======== INFORMATION PROVIDED ========
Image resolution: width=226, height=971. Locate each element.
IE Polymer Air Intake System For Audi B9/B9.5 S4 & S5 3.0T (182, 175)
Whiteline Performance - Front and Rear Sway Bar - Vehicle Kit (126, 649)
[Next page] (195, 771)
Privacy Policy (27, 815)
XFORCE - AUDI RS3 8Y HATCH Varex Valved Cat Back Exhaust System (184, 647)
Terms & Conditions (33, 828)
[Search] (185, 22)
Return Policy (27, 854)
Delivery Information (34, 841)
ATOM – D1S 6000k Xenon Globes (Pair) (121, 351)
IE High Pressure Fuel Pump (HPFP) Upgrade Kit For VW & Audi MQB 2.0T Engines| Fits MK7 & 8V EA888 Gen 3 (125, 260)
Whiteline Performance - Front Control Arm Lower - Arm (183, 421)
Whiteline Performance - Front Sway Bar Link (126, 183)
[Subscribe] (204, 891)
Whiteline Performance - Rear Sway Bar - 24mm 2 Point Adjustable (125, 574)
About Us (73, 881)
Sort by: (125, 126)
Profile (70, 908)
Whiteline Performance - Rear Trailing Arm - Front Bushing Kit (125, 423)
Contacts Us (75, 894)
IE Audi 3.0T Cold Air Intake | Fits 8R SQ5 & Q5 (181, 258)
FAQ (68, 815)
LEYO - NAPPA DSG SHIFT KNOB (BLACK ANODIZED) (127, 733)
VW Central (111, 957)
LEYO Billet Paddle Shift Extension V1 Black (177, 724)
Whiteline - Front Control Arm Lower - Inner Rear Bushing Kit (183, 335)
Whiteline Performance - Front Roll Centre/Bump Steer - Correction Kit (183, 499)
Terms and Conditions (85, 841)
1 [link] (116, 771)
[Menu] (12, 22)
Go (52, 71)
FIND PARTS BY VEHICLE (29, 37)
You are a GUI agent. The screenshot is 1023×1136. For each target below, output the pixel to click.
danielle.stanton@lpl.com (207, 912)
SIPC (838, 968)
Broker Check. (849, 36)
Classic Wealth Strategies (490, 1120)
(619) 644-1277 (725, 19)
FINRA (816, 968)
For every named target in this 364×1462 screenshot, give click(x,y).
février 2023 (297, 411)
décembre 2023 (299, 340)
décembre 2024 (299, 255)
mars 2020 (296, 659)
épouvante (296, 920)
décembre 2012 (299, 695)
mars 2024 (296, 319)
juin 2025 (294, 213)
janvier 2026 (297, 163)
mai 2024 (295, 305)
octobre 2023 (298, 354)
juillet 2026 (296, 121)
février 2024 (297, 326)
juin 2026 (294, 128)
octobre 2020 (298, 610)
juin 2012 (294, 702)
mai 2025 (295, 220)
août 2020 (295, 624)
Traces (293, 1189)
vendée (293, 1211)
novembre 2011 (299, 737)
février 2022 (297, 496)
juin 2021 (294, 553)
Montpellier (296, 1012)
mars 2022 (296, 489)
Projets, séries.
========
**THE TASK**
Edit the records above, changing every "Sway Bar" to "Anti-Roll Bar" and leaving everything else as it stands.

**EXERCISE ANSWER**
Image resolution: width=226, height=971. Locate each element.
IE Polymer Air Intake System For Audi B9/B9.5 S4 & S5 3.0T (182, 175)
Whiteline Performance - Front and Rear Anti-Roll Bar - Vehicle Kit (126, 649)
[Next page] (195, 771)
Privacy Policy (27, 815)
XFORCE - AUDI RS3 8Y HATCH Varex Valved Cat Back Exhaust System (184, 647)
Terms & Conditions (33, 828)
[Search] (185, 22)
Return Policy (27, 854)
Delivery Information (34, 841)
ATOM – D1S 6000k Xenon Globes (Pair) (121, 351)
IE High Pressure Fuel Pump (HPFP) Upgrade Kit For VW & Audi MQB 2.0T Engines| Fits MK7 & 8V EA888 Gen 3 (125, 260)
Whiteline Performance - Front Control Arm Lower - Arm (183, 421)
Whiteline Performance - Front Anti-Roll Bar Link (126, 183)
[Subscribe] (204, 891)
Whiteline Performance - Rear Anti-Roll Bar - 24mm 2 Point Adjustable (125, 574)
About Us (73, 881)
Sort by: (125, 126)
Profile (70, 908)
Whiteline Performance - Rear Trailing Arm - Front Bushing Kit (125, 423)
Contacts Us (75, 894)
IE Audi 3.0T Cold Air Intake | Fits 8R SQ5 & Q5 (181, 258)
FAQ (68, 815)
LEYO - NAPPA DSG SHIFT KNOB (BLACK ANODIZED) (127, 733)
VW Central (111, 957)
LEYO Billet Paddle Shift Extension V1 Black (177, 724)
Whiteline - Front Control Arm Lower - Inner Rear Bushing Kit (183, 335)
Whiteline Performance - Front Roll Centre/Bump Steer - Correction Kit (183, 499)
Terms and Conditions (85, 841)
1 [link] (116, 771)
[Menu] (12, 22)
Go (52, 71)
FIND PARTS BY VEHICLE (29, 37)
You are a GUI agent. The screenshot is 1023×1136. For each target below, output the pixel to click.
danielle.stanton@lpl.com (207, 912)
SIPC (838, 968)
Broker Check. (849, 36)
Classic Wealth Strategies (490, 1120)
(619) 644-1277 (725, 19)
FINRA (816, 968)
For every named target in this 364×1462 screenshot, give click(x,y).
février 2023 (297, 411)
décembre 2023 (299, 340)
décembre 2024 (299, 255)
mars 2020 (296, 659)
épouvante (296, 920)
décembre 2012 (299, 695)
mars 2024 (296, 319)
juin 2025 (294, 213)
janvier 2026 (297, 163)
mai 2024 (295, 305)
octobre 2023 (298, 354)
juillet 2026 (296, 121)
février 2024 (297, 326)
juin 2026 (294, 128)
octobre 2020 (298, 610)
juin 2012 (294, 702)
mai 2025 (295, 220)
août 2020 (295, 624)
Traces (293, 1189)
vendée (293, 1211)
novembre 2011 (299, 737)
février 2022 (297, 496)
juin 2021 (294, 553)
Montpellier (296, 1012)
mars 2022 (296, 489)
Projets, séries.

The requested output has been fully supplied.